▸ **Your instructions**
The response must consist of the lines below from the one with "Thứ trưởng Hoàng" through the one with "Đỉnh cao (120, 1785)", exactly as they appear and with both ends kept.

▸ **Provided entries**
------------------------------------

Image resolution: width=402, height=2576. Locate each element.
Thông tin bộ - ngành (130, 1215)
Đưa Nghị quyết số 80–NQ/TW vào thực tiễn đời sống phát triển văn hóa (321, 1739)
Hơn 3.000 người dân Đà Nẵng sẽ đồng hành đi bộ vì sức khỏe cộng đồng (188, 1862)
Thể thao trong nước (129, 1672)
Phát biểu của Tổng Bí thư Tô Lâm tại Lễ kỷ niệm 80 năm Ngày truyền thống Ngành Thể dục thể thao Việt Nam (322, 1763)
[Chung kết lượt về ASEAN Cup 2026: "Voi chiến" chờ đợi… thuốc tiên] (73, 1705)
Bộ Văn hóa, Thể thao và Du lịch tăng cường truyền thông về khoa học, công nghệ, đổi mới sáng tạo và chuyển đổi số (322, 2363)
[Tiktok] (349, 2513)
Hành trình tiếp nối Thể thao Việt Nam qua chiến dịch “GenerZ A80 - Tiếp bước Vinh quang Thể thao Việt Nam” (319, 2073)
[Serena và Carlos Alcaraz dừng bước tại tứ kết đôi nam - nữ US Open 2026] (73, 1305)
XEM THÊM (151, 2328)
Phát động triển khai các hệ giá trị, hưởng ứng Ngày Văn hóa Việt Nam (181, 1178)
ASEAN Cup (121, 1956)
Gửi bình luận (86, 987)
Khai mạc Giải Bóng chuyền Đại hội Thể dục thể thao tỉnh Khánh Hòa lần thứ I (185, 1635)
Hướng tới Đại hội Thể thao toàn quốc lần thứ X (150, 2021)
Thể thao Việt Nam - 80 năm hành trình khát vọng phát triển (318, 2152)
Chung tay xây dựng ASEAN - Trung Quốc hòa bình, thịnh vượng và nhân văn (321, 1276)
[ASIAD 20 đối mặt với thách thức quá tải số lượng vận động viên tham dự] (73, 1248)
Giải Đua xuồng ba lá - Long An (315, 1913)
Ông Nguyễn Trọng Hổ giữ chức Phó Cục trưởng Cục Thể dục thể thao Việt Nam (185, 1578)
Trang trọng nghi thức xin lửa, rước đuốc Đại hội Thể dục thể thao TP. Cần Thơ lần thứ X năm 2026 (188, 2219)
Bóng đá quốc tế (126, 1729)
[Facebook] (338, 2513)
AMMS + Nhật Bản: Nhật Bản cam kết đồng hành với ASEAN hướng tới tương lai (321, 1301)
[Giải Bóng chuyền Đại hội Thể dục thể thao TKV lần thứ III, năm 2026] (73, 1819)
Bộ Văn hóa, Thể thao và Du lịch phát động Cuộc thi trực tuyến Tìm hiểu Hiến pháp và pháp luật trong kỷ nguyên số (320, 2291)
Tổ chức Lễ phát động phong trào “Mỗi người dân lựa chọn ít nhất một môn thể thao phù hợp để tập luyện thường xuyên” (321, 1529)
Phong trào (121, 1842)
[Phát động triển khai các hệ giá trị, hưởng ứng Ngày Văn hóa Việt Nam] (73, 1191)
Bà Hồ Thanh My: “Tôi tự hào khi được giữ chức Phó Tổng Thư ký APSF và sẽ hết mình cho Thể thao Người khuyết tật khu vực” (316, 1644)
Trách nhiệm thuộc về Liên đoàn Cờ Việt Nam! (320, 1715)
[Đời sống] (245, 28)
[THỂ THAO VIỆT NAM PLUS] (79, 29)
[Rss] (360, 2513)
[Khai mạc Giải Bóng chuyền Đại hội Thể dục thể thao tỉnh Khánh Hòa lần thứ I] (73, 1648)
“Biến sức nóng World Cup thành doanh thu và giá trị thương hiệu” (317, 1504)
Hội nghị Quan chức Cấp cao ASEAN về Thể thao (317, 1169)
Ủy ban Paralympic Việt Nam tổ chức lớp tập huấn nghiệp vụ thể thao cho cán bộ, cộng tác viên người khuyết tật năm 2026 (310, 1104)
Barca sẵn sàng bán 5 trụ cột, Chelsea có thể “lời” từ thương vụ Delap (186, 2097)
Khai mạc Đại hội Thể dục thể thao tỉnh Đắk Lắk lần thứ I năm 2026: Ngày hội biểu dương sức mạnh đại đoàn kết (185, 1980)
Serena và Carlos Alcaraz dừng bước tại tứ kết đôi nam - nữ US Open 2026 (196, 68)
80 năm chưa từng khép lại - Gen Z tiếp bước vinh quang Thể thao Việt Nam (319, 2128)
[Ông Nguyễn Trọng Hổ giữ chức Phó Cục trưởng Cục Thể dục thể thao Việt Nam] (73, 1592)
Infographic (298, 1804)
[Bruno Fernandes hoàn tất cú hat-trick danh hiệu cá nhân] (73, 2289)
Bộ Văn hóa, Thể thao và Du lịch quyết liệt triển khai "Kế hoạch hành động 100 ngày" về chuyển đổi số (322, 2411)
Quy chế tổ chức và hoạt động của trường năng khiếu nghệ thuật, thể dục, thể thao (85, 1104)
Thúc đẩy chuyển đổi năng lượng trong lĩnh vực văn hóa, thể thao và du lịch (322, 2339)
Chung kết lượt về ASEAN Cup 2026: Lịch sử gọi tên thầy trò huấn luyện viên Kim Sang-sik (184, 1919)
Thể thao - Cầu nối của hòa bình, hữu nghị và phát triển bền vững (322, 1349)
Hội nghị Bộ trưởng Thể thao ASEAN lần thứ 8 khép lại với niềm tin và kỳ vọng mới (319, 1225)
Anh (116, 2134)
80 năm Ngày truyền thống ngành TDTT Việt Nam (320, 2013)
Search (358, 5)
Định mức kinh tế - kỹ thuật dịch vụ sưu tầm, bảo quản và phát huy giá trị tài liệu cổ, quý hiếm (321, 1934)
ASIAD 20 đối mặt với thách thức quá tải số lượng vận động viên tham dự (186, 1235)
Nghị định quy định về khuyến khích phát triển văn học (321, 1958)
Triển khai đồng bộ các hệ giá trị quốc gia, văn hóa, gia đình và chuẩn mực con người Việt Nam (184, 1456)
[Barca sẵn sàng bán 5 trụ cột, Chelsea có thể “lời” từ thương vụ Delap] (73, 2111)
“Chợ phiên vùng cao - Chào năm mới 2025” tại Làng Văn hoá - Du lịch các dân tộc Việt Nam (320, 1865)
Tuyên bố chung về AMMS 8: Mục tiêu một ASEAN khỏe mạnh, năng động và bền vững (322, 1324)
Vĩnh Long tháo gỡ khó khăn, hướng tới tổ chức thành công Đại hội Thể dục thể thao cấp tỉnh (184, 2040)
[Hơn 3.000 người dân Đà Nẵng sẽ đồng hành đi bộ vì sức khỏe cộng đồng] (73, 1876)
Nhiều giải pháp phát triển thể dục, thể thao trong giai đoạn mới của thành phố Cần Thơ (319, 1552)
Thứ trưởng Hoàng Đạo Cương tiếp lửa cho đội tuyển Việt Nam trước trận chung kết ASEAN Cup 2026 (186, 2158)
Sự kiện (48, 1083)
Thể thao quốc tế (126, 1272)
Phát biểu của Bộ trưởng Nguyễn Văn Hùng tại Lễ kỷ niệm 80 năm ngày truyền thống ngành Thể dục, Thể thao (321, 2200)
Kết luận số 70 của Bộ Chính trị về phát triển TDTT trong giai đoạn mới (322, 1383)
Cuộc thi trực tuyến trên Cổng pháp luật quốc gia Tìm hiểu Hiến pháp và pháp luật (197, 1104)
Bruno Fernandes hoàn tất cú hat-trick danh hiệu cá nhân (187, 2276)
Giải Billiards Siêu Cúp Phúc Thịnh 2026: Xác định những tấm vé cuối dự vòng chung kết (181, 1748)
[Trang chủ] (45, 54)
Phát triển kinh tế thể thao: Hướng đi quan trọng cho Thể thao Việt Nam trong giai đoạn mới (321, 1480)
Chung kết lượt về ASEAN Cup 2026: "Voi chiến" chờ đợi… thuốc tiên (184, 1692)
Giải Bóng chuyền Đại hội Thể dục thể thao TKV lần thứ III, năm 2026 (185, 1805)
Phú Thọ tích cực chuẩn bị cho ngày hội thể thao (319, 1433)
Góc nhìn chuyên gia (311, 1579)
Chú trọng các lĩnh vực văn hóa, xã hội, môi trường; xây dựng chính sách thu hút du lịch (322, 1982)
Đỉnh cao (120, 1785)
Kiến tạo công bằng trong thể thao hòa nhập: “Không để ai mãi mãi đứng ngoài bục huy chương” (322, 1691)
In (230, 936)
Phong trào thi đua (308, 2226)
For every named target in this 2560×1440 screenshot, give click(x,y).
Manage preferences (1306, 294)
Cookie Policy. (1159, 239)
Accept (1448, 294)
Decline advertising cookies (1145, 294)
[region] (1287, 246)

------------------------------------

▸ **Answer for this exercise**
Thứ trưởng Hoàng Đạo Cương tiếp lửa cho đội tuyển Việt Nam trước trận chung kết ASEAN Cup 2026 (186, 2158)
Sự kiện (48, 1083)
Thể thao quốc tế (126, 1272)
Phát biểu của Bộ trưởng Nguyễn Văn Hùng tại Lễ kỷ niệm 80 năm ngày truyền thống ngành Thể dục, Thể thao (321, 2200)
Kết luận số 70 của Bộ Chính trị về phát triển TDTT trong giai đoạn mới (322, 1383)
Cuộc thi trực tuyến trên Cổng pháp luật quốc gia Tìm hiểu Hiến pháp và pháp luật (197, 1104)
Bruno Fernandes hoàn tất cú hat-trick danh hiệu cá nhân (187, 2276)
Giải Billiards Siêu Cúp Phúc Thịnh 2026: Xác định những tấm vé cuối dự vòng chung kết (181, 1748)
[Trang chủ] (45, 54)
Phát triển kinh tế thể thao: Hướng đi quan trọng cho Thể thao Việt Nam trong giai đoạn mới (321, 1480)
Chung kết lượt về ASEAN Cup 2026: "Voi chiến" chờ đợi… thuốc tiên (184, 1692)
Giải Bóng chuyền Đại hội Thể dục thể thao TKV lần thứ III, năm 2026 (185, 1805)
Phú Thọ tích cực chuẩn bị cho ngày hội thể thao (319, 1433)
Góc nhìn chuyên gia (311, 1579)
Chú trọng các lĩnh vực văn hóa, xã hội, môi trường; xây dựng chính sách thu hút du lịch (322, 1982)
Đỉnh cao (120, 1785)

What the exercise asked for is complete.